Despite clinical remission a substantial proportion of Juvenile Idiopathic Arthritis (JIA) patients will flare after a period of inactive disease, suggesting ongoing disease activity which cannot be detected by current assessment methods. As MRI has proven to depict subclinical inflammation in JIA, it may identify patients at risk for flaring.


The purpose of this study was to use MRI to evaluate the knee for signs of subclinical inflammation in JIA patients who are in clinical remission.


Prospective cohort study of 30 patients with JIA (median age 13.5 years [IQR,10.6-15.8], median disease duration 3.9 years [IQR,2.0-4.0]) and fulfilling the PRINTO remission criteria. Contrast-enhanced MRI of the previously most involved knee was used to evaluate the degree of synovial hypertrophy (rated: absent, < 3 mm or > 3 mm synovial thickening).

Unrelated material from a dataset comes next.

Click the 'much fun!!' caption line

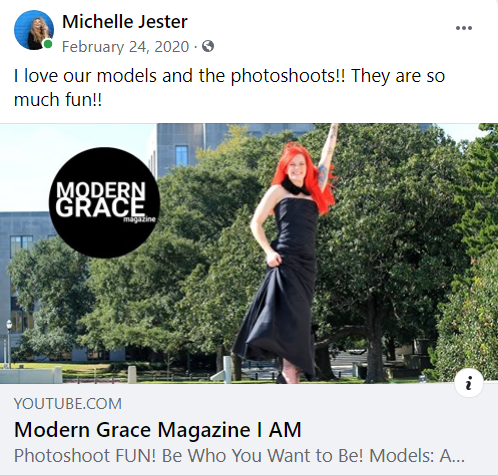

Data of 30 patients were analysed: 26 patients in clinical remission on medication (CRM) (median duration inactive disease 0.9 years [IQ,0.6-1.2]) and 4 patients who achieved clinical remission off medication (CR) (median duration inactive disease 2.4 years [IQR,1.5-3.1]). Thirty percent of CRM patients and 1 of 4 CR patients had > 3 mm synovial thickening, suggestive for active synovitis.


Numerous JIA patients who satisfy the PRINTO remission criteria had MRI detected synovitis in this study. Subclinical inflammation may be the reason for the high percentage of JIA patients who flare after tapering medication. MRI may be a sensitive tool to define true remission and may identify JIA patients at risk for flaring of disease.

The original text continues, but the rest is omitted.